A 38-year-old Wilson Borough man who had become increasingly despondent over the COVID-19 pandemic and who had recently lost his job shot his longtime girlfriend then himself on Monday afternoon, police report.Luckily he wasn't a very accurate shot. According to this report, the woman survived, though she's in critical condition. The shooter didn't survive. It was less spectacular than the engineer who tried to crash his train into the hospital ship Mercy at the Port of Los Angeles "out of the desire to ‘wake people up,’” but no one was injured that time. From what I've read so far, the perpetrator seems to have been vague about how the ship was suspicious, or what he expected people to realize once they were awakened. This, in my experience, is normal when someone orders others to wake up: their analysis of the situation tends to fall apart under examination. The command always makes me suspicious.
What I want to focus on here is the shooter's reported motive. The police chief told a reporter:
“He went into the basement and came outside onto the rear porch with the victim. While holding the handgun, Bliss told the victim, ‘I already talked to God and I have to do this.’ The victim ran off the porch and he shot at her four times striking her once. Bliss then shot himself.”As I write this I'm unable to access Twitter, whether because the site is down or because I've been bad and must be disciplined. (If you don't know what you've done, we're certainly not going to tell you!) A number of commenters fastened on Bliss's claim to have talked to God and, presumably, gotten permission to end it all. But as I've noticed before, they seemed to be confused.
Did God tell Bliss to kill himself? Of course not: God doesn't exist. Yet the atheist commenters seemed to think that God was somehow involved anyway. So let's ask ourselves whether this killing would not have happened if no one believed in gods? I don't see any reason to think so. Bliss didn't decide to kill himself and his girlfriend because a god put the idea into his head. If he hadn't had recourse to the conception of a god, he'd have had something else: Evolution, or Science, or George Carlin, or Donald Trump, or the Invisible Hand of the Market - some imaginary friend or another.

- _Data to examine_
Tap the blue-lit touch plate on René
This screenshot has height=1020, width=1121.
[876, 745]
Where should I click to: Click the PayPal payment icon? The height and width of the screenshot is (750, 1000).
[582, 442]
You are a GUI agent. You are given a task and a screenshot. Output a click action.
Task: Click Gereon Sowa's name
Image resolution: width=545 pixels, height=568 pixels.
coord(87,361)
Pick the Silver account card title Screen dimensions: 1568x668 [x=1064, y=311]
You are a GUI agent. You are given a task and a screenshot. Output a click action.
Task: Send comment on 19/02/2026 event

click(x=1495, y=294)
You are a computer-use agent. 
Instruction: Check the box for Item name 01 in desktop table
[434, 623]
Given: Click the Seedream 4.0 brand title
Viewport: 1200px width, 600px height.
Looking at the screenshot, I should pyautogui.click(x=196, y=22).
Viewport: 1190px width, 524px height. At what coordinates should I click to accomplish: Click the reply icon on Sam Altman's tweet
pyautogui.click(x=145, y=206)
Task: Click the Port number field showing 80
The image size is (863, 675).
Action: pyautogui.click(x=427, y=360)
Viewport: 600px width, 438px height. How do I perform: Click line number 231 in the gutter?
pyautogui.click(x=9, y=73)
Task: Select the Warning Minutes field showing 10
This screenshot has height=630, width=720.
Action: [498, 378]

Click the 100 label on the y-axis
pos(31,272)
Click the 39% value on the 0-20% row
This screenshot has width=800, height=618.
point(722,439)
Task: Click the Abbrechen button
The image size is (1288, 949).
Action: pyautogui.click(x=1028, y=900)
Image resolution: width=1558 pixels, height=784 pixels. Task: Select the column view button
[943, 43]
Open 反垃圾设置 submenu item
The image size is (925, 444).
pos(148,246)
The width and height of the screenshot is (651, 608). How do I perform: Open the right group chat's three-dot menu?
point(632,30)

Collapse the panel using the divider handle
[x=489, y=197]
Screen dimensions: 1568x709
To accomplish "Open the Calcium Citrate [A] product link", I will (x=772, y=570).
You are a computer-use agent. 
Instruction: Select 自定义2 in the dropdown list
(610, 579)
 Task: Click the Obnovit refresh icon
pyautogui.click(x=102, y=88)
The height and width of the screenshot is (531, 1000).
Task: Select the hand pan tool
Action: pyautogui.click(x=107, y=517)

- _Try it_
Extend the essay on the Wilson Borough shooter's motive, picking up after its final sentence. The listing was taken from a different source than the essay.

- _Exercise answer_
Christians and other believers, of course, will have a different response: God would never tell someone to kill someone how can you say such an awful thing! They'll blame Satan, or mental illness, or Donald Trump. I can't prove them wrong, but for what it's worth the Christian Bible contains many stories of Yahweh ordering his servants to kill, maim, rape, and plunder others -- sometimes individuals, sometimes whole populations. My Catholic mother would have sneered that he was weak, which might be true but isn't going to solve the problem.
It's no different outside of the Yahwist tradition. Believers invent gods who order them to do what they want to do anyhow; religious pacifists just invent different gods. Atheists, alas, have managed to invent imaginary friends who endorse killing as well. Maybe Bliss's genes ordered him to kill himself and his girlfriend; maybe it was his DNA. Maybe Evolution told him: You cannot go against the word of Evolution! The only way to stop the killing is to stop the killing. No middle-deity or principle is needed.